Bien du bruit

Par Mimi Legault

mimilego@cgocable.ca

Grrr-wouf wouf-paklang-vroum vroum-put put-wouinnn-bang! N’ajustez pas votre appareil, je fais du bruit. Un peu avant que le virus fasse son smatt et son arrivée, je suis allée passer une nuit chez mon cousin Luc. On l’appelle Ti-Luc, ça fait plus court…Il demeure à Montréal dans un duplex qui a facilement 50 ans de vie, comme Luc d’ailleurs. Au deuxième vit un gars qui travaille la nuit, il est danseur dans une boîte que Luc m’a dit. Il en faut, il paraît. Il rentre autour de 5 heures du matin. Ça fait que le monsieur ben faite pis ben parfumé, parce que l’odeur s’infiltre à travers les murs…, en fait, il n’y a que l’argent qui n’a pas d’odeur, et encore… Mais je m’éloigne du sujet. Là encore je pratique la distanciation. Je recommence : ce qui fait que mon danseux vit comme si le cousin avait le même horaire que lui. Bong bong bong…Ça c’est le bruit que font ses tabarnouches de bottes de cowboy. Ma foi, me dit Luc, il dort avec.  Il fait son ménage, des fois son lavage en arrivant. Lucky Luke chevauche son aspirateur, passe la vadrouille au trot de long en large de l’appartement. Et si Luc ose se plaindre, l’autre dégaine rapidement. Tant de bruit!
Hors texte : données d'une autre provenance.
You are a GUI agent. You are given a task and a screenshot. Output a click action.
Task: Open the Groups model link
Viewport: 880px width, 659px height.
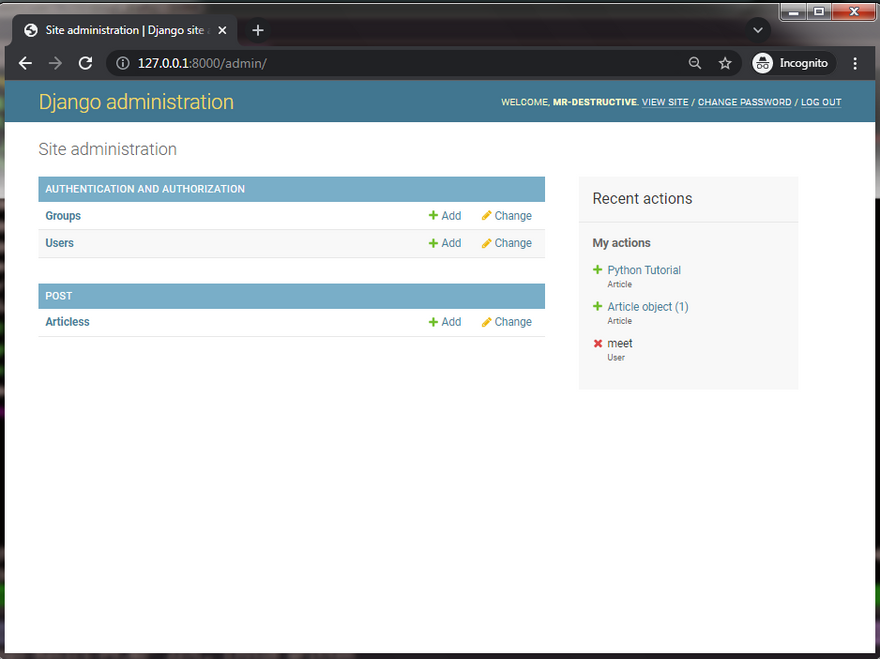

Mon amie Francine s’est acheté un petit chalet qu’elle a rénové à grands coups de cœur et de marteau. Sauf que devant le chalet, il y avait un grand lac. Devinez…Sur l’eau, plein de petits engins qui faisaient tous vroum vroum. C’est sûr que cela a causé des vagues! Quand on se retire près d’un bois, c’est pour entendre le gazouillis des ti-zoizeaux. Et par un beau dimanche après-midi, mon amie a capoté. Je le sais, j’y étais. On se criait par la tête en guise de conversation. À un moment donné, elle a lancé la palette du BBQ, les boulettes de steak haché ont suivi. La pancarte À vendre a poussé devant le chalet comme une mauvaise herbe. Tant de bruit!

Michel fait de la voile avec sa blonde. Un jour, ils accostent sur une immense île déserte. Un vrai paradis terrestre. Alors ils se sont pris pour Adam et Ève. Deux beaux tout nus dans cette belle nature. Soudain, un bateau apparaît. Ils se disent qu’il va sûrement amarrer plus loin, l’île est grande. Devinez encore…Un jeune couple est débarqué à quelques pieds d’eux. Un gars, une fille, deux petits caniches jappeux comme des politichiens, système de son sur l’épaule.

On dirait que de nos jours, on craint le silence, ce bruit assourdissant. Une thermopompe qui pompe justement trop fort, un moteur de piscine qui se plaint tout l’été. Des décibels qui s’échappent d’une voiture d’un ado mal-aimé. Au cinéma, des gens qui jasent comme s’ils étaient dans leur salon. À la  table voisine du resto, une femme qui criiiie sa vie et sa frustration contre son patron.

Mais vous savez quoi? Tout a changé. Fin hiver, début printemps, en pleine pandémie, on aurait dit que le village avait été bombardé. Peu de gens se risquaient à l’extérieur préférant demeurer emmitouflés dans leurs craintes et le confort de leur maison. Silence. Un silence sépulcral. Des restos fermés, des commerces florissants qui ne fleurissaient plus. Puis le déconfinement à temps partiel, presque maintenant à temps complet.

Je suis allée faire un tour sur la Principale. Tout ce bruit comme une musique. Une clameur de rires et de sourires qui montait vers le ciel, des terrasses bondées par la fidélité des clients revenus. Cela m’a fait un bien immense. Tout ce bruit comme une joyeuse rumeur qui courait à travers cette petite foule. Soudain, je me suis sentie repue comme un jeune chat qui vient de laper un bol de crème. Heureuse? Ça oui, pas vous?